## [Prompt]
Return the listing below in full, with every line exactly as it is.

## [Data shown]
- - - - -
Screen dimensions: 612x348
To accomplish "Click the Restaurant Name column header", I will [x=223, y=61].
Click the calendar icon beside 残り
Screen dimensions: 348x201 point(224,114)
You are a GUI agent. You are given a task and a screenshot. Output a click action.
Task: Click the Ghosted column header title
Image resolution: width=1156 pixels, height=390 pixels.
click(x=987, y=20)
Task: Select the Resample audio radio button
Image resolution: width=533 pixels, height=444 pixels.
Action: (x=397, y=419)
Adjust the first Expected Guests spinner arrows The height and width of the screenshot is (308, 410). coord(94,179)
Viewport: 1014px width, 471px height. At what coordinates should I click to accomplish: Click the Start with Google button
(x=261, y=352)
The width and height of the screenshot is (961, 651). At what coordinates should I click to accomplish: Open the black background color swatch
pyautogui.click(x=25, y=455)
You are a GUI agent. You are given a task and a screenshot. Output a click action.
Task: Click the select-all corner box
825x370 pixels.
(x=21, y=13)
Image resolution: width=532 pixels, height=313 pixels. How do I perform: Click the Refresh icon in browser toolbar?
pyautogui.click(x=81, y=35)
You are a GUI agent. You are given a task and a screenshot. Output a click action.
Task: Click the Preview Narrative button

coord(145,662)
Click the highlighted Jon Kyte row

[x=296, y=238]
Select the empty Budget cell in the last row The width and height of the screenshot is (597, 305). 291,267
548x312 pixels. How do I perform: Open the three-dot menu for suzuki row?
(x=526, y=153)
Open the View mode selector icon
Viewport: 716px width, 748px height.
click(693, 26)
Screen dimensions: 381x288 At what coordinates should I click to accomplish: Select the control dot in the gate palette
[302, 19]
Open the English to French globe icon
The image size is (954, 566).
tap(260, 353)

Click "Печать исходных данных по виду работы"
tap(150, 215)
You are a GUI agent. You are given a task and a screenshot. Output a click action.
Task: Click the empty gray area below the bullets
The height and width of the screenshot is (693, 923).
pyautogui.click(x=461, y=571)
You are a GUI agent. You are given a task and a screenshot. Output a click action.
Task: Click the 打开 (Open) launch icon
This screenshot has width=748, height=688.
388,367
- - - - -
## [Output]
Screen dimensions: 612x348
To accomplish "Click the Restaurant Name column header", I will [x=223, y=61].
Click the calendar icon beside 残り
Screen dimensions: 348x201 point(224,114)
You are a GUI agent. You are given a task and a screenshot. Output a click action.
Task: Click the Ghosted column header title
Image resolution: width=1156 pixels, height=390 pixels.
click(x=987, y=20)
Task: Select the Resample audio radio button
Image resolution: width=533 pixels, height=444 pixels.
Action: (x=397, y=419)
Adjust the first Expected Guests spinner arrows The height and width of the screenshot is (308, 410). coord(94,179)
Viewport: 1014px width, 471px height. At what coordinates should I click to accomplish: Click the Start with Google button
(x=261, y=352)
The width and height of the screenshot is (961, 651). At what coordinates should I click to accomplish: Open the black background color swatch
pyautogui.click(x=25, y=455)
You are a GUI agent. You are given a task and a screenshot. Output a click action.
Task: Click the select-all corner box
825x370 pixels.
(x=21, y=13)
Image resolution: width=532 pixels, height=313 pixels. How do I perform: Click the Refresh icon in browser toolbar?
pyautogui.click(x=81, y=35)
You are a GUI agent. You are given a task and a screenshot. Output a click action.
Task: Click the Preview Narrative button

coord(145,662)
Click the highlighted Jon Kyte row

[x=296, y=238]
Select the empty Budget cell in the last row The width and height of the screenshot is (597, 305). 291,267
548x312 pixels. How do I perform: Open the three-dot menu for suzuki row?
(x=526, y=153)
Open the View mode selector icon
Viewport: 716px width, 748px height.
click(693, 26)
Screen dimensions: 381x288 At what coordinates should I click to accomplish: Select the control dot in the gate palette
[302, 19]
Open the English to French globe icon
The image size is (954, 566).
tap(260, 353)

Click "Печать исходных данных по виду работы"
tap(150, 215)
You are a GUI agent. You are given a task and a screenshot. Output a click action.
Task: Click the empty gray area below the bullets
The height and width of the screenshot is (693, 923).
pyautogui.click(x=461, y=571)
You are a GUI agent. You are given a task and a screenshot. Output a click action.
Task: Click the 打开 (Open) launch icon
This screenshot has width=748, height=688.
388,367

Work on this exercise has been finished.